> _Exercise goal_
A line below contains "Task: Follow the Node.js link", and a later one contains "Click the Results". Repeat both, with every line between them, exactly.

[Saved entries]
═══

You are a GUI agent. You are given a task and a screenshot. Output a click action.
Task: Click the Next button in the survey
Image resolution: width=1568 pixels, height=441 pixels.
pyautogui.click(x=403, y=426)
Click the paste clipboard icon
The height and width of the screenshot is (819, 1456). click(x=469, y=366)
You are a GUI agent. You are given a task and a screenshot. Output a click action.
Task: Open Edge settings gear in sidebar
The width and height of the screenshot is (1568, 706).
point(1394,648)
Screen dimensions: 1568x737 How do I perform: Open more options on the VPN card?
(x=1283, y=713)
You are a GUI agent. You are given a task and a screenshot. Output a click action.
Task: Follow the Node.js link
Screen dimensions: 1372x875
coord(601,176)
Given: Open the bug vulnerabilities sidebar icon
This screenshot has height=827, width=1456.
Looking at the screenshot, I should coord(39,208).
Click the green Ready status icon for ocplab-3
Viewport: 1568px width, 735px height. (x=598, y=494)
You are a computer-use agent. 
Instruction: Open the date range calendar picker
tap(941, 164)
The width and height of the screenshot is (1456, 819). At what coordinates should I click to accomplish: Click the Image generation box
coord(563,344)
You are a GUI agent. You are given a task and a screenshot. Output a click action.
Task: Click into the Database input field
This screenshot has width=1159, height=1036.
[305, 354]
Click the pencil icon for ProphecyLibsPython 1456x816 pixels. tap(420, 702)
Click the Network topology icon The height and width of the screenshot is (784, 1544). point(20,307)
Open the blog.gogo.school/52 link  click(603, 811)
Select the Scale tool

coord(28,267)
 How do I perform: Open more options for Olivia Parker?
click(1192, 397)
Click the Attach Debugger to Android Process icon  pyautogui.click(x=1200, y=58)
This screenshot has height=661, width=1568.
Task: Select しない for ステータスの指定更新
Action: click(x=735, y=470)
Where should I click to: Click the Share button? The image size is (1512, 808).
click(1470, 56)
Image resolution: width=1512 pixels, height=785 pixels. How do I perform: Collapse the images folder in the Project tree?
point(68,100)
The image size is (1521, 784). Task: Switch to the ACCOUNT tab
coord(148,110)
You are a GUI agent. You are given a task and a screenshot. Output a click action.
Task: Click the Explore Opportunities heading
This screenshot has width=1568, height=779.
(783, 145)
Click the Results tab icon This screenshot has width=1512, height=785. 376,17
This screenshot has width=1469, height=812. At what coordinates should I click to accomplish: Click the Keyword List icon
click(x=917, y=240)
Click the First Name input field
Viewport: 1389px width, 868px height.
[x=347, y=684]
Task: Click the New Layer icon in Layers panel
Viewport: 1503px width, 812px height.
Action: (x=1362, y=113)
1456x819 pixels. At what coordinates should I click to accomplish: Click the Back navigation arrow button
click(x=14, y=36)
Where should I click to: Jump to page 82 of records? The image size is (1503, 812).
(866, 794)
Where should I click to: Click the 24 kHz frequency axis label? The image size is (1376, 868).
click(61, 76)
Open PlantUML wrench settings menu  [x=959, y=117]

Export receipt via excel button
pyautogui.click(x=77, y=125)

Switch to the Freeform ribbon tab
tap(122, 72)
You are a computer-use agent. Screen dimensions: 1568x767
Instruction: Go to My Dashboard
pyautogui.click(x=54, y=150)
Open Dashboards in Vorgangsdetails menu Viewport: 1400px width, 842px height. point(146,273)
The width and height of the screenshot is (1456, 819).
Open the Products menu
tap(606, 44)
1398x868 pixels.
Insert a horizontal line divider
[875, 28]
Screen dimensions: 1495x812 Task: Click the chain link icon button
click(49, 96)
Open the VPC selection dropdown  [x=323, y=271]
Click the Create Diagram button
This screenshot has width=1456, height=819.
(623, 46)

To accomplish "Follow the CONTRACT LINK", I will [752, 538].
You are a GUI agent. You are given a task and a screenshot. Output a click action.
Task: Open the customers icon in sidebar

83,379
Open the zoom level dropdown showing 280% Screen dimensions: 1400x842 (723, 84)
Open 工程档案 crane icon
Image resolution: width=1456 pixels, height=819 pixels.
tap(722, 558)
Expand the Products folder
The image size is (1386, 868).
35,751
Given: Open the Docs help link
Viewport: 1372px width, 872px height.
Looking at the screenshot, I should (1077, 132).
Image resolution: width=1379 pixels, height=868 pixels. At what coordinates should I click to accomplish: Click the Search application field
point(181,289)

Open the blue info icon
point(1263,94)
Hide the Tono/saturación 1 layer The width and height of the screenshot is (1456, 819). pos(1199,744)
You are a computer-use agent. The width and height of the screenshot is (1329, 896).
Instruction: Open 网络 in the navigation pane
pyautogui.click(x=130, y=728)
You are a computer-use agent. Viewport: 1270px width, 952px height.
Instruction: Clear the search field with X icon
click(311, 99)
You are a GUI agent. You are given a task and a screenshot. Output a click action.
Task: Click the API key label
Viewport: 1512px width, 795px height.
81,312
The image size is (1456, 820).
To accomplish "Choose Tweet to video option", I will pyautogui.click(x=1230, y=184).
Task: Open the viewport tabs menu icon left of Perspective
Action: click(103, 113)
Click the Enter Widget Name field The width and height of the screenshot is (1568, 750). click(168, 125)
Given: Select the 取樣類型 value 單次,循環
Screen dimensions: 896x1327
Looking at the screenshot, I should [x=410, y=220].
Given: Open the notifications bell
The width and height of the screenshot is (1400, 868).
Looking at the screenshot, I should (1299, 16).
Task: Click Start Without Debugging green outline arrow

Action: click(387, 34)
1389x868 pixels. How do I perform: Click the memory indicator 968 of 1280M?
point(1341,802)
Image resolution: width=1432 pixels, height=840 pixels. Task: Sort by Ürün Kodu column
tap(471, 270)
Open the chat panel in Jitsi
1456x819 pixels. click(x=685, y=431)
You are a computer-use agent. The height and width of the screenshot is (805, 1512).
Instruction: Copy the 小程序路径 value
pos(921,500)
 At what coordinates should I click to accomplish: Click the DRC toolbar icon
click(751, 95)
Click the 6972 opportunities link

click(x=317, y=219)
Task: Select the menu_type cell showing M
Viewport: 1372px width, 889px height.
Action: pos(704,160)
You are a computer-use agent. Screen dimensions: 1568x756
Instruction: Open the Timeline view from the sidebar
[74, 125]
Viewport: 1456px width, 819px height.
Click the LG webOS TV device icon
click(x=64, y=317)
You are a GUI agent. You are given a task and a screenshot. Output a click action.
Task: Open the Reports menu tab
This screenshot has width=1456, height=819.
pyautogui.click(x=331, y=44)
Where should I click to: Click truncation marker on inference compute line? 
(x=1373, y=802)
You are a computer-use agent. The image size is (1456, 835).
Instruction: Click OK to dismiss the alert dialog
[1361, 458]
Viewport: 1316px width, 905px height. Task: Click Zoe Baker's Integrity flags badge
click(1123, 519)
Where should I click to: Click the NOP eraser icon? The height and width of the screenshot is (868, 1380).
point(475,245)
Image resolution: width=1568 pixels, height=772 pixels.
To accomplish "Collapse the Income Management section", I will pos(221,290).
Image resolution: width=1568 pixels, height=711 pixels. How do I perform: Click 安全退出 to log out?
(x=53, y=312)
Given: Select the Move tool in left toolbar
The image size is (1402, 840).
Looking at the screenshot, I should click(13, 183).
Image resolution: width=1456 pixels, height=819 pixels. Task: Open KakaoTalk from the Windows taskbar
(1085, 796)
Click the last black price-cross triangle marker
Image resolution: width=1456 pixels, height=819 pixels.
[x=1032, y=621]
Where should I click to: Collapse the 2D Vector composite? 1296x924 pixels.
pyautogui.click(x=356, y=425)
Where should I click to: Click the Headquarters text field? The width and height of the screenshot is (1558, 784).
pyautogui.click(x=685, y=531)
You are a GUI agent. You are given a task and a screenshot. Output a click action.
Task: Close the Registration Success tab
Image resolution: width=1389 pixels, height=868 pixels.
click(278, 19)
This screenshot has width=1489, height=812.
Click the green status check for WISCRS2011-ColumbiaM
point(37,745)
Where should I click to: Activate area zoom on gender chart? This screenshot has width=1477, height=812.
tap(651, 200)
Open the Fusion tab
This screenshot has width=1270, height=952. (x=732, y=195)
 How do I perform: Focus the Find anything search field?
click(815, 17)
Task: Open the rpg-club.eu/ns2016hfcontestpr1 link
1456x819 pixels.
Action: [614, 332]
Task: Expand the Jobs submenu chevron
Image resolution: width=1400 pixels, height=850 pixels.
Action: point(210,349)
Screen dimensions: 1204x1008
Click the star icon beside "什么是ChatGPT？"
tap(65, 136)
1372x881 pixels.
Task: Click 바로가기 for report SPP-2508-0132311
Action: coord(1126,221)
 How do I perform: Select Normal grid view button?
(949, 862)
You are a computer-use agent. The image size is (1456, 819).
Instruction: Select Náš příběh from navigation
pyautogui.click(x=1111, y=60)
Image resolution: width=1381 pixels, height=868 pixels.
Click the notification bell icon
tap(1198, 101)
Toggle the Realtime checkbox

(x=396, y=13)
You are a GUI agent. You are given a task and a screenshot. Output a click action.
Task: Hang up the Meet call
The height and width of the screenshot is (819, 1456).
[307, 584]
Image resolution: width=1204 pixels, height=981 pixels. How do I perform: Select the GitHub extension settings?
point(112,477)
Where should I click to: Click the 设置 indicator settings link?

═══

> _Answer to this problem_
Task: Follow the Node.js link
Screen dimensions: 1372x875
coord(601,176)
Given: Open the bug vulnerabilities sidebar icon
This screenshot has height=827, width=1456.
Looking at the screenshot, I should coord(39,208).
Click the green Ready status icon for ocplab-3
Viewport: 1568px width, 735px height. (x=598, y=494)
You are a computer-use agent. 
Instruction: Open the date range calendar picker
tap(941, 164)
The width and height of the screenshot is (1456, 819). At what coordinates should I click to accomplish: Click the Image generation box
coord(563,344)
You are a GUI agent. You are given a task and a screenshot. Output a click action.
Task: Click into the Database input field
This screenshot has width=1159, height=1036.
[305, 354]
Click the pencil icon for ProphecyLibsPython 1456x816 pixels. tap(420, 702)
Click the Network topology icon The height and width of the screenshot is (784, 1544). point(20,307)
Open the blog.gogo.school/52 link  click(603, 811)
Select the Scale tool

coord(28,267)
 How do I perform: Open more options for Olivia Parker?
click(1192, 397)
Click the Attach Debugger to Android Process icon  pyautogui.click(x=1200, y=58)
This screenshot has height=661, width=1568.
Task: Select しない for ステータスの指定更新
Action: click(x=735, y=470)
Where should I click to: Click the Share button? The image size is (1512, 808).
click(1470, 56)
Image resolution: width=1512 pixels, height=785 pixels. How do I perform: Collapse the images folder in the Project tree?
point(68,100)
The image size is (1521, 784). Task: Switch to the ACCOUNT tab
coord(148,110)
You are a GUI agent. You are given a task and a screenshot. Output a click action.
Task: Click the Explore Opportunities heading
This screenshot has width=1568, height=779.
(783, 145)
Click the Results tab icon This screenshot has width=1512, height=785. 376,17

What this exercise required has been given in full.